The Inertia Mountain Contributing Editor
The proud few.

The proud few.


The Inertia

It’s the oldest cliche in the book — and for a reason I suppose — but snowboarding is, has, and always will be about the lifestyle as much as the sport. The snowboard way of life, if given due diligence, is an anarchist’s “how to” to finding your own way in life. It invokes this age-old ideal that anything questioning the establishment and subsequently clawing its way to gain any kind of real acceptance somehow carries a more substantial worth than the status quo. And from the very beginning, snowboarding held strong and true to doing things your own way.

If it still, in fact does hold strong and true to this ideal, in the face of its mainstream success and now-general acceptability, is not what I’m here to discuss. That is another conversation for another day. What I do want to touch on, however, are some of the dudes (both past and present) who embody the sort of attitudes that we all should all take a cue from.

These ten are, in my opinion, what snowboarding is all about.

 

Advertisement

Craig Kelly

O.G. Maestro. The king of kings.

In the early days, Craig set the standard for what it meant to be a snowboarder. Starting his career in accordance with the governed structure of early race and freestyle competition, Craig quickly separated himself from the rest. And while he was undeniably the best, he soon saw something more.

By pioneering backcountry snowboarding, Craig not only bucked the system, but he set out on a personal evolution, exploring the subtle intricacies of freedom and human experience by connecting with his board in a way that has not been expressed since. Tragically, he died doing what he loved in 2003, but his guiding spirit lives on among his brethren.

 

Photo: Lib Tech

Photo: Lib Tech

Mark Landvik

Even in his early years, Lando rode like a man. Far from playing dress up and prancing around — as done by many of today’s young riders — this native Alaskan has taken a no bullshit approach to snowboarding, and in doing so has been as forthcoming and focused off his board as he is on it.

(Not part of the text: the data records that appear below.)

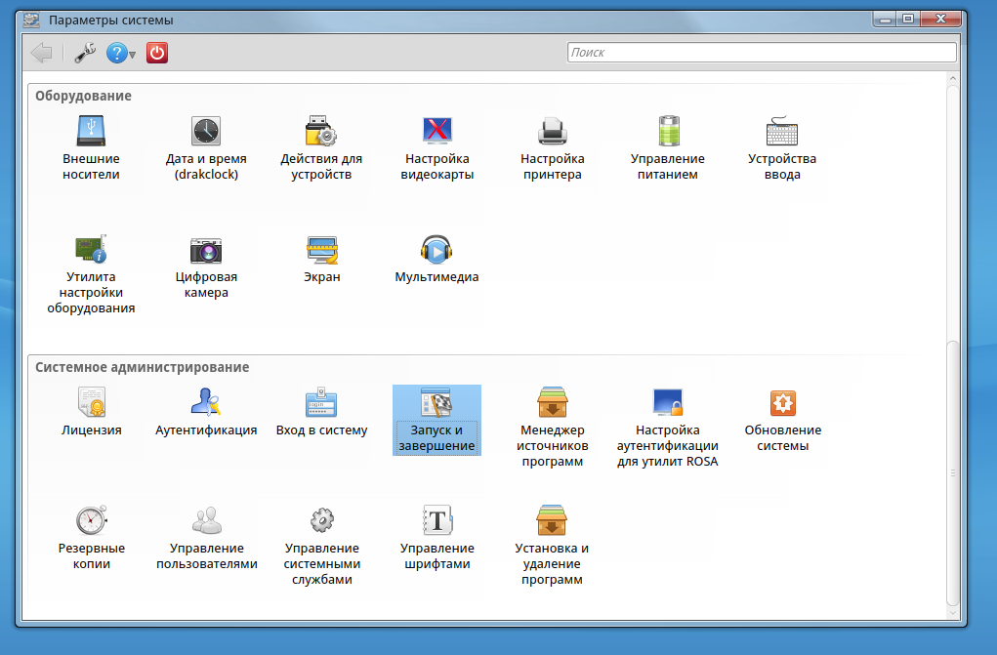Focus the Поиск search field
This screenshot has height=655, width=997.
(x=762, y=53)
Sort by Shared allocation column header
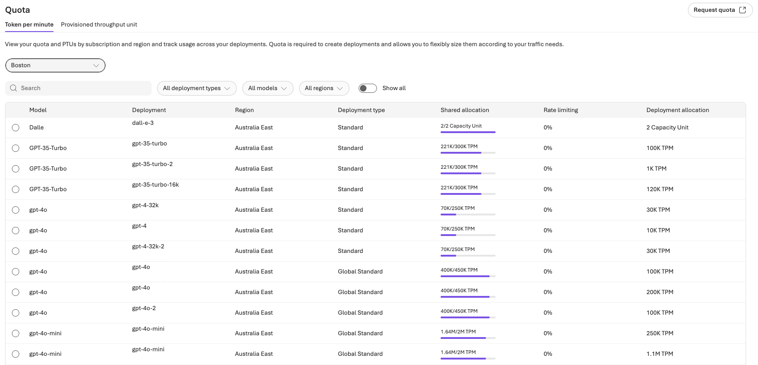The height and width of the screenshot is (365, 758). click(464, 110)
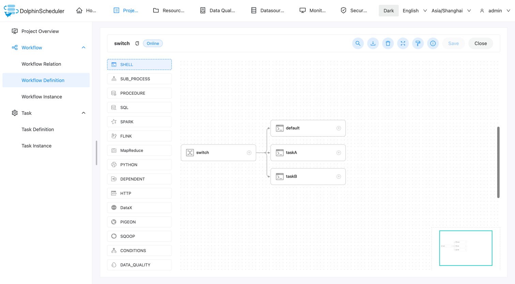The width and height of the screenshot is (515, 284).
Task: Click the full-screen view icon
Action: (x=403, y=43)
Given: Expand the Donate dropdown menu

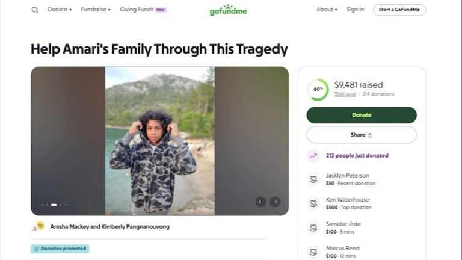Looking at the screenshot, I should pos(60,10).
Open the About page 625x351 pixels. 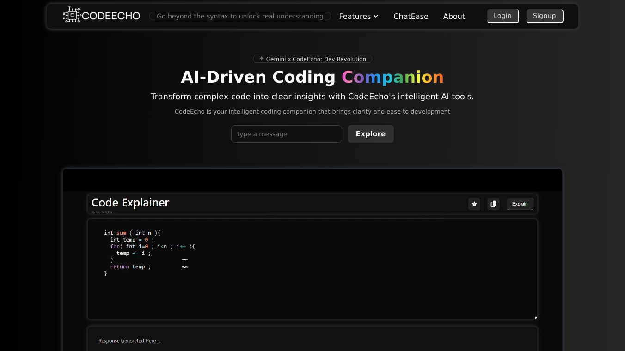coord(453,16)
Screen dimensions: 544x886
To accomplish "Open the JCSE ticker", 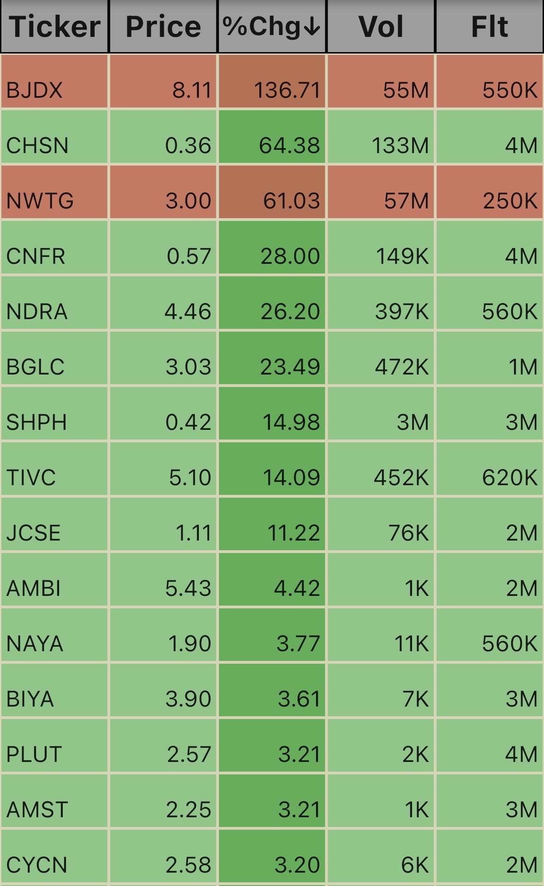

Similarly, that focus has led to major decisions less mature riders wouldn’t be able to make. In more recent years, he felt the drink was affecting his shredding he simply set the bottle down for good, taking advantage of the once in a lifetime opportunity he’s been given to ride powder for a living. Respect.

Follow Mark Landvik on Instagram.

 

Photo: COAL

Photo: COAL

Jess Kimura

I think few would oppose the idea that in recent years the shady lady from the small town of Vernon, British Columbia, raised the bar for women’s snowboarding. Fewer still would argue that her approach to snowboarding is entirely unique, if not certifiably insane. With a never say die attitude, Kimura successfully shows that progression may lie in sheer will power more so than natural born talent.

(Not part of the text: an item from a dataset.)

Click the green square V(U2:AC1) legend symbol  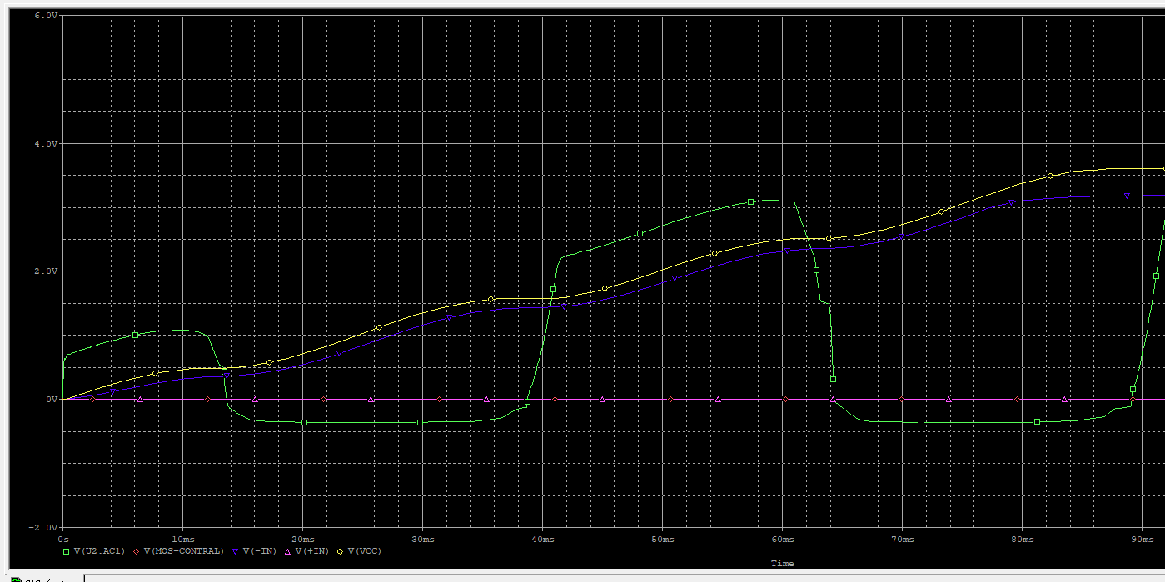(67, 551)
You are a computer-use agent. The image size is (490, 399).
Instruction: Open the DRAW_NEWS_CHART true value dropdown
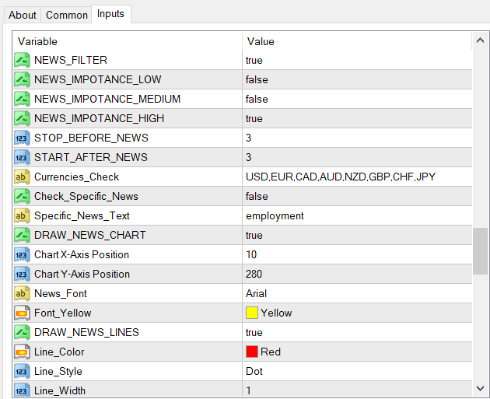click(x=357, y=235)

What Jess does for women’s snowboarding is nothing less than to set the right example for generations to come. In short, her brand of tenacity and undying love for snowboarding is something we all should be so lucky to possess.

Follow Jess Kimura on Instagram.

 

1400x655_yoder4_s14

Photo: Patagonia

Alex Yoder

Young Yoder out of Jackson Hole, Wyoming, has somehow successfully forged a path in pro snowboarding against “the dance, monkey, dance!” model that dominates the industry. When the talented 24-year-old kept getting hurt while hitting huge jumps and trying to do what was expected of him as a sponsored rider, he made a conscious decision to stop putting himself at risk for the sake of glory and/or a paycheck.

And it worked out for him. Yoder has spent the last couple of winters riding neck-deep pow in Japan forwarding a new wave of soul shredders who value a nice turn as much as anything else.

Follow Alex Yoder on Instagram.

 

Photo: YES.

Photo: YES.

Romain de Marchi

Pro snowboarding has had its fair share of rock stars, that’s for certain. Yet, while many may be known for their party tricks more so than their on snow tricks, this savage Swiss pretty much took the animal award for the better part of a decade.

Legally, I’m not able to relay the extent of his destruction, but with stints in an Alaskan jail as being well known for his superhuman ability to forgo sleep and reinvent what HUGE meant on legendary kicker sessions, de Marchi was in a league of his own. Still at it to this day, albeit a bit calmer, he lives in Squamish with his wife and two kids heading up YES. Snowboards. And he absolutely still charges harder than most.

Follow Romain de Marchi on Instagram.

 

Ryland Bell

Another Alaskan is setting the standard for what it means to be a self sufficient snowboarder, backcountry freerider Ryland has always been on the fringe — that is more than fine by him.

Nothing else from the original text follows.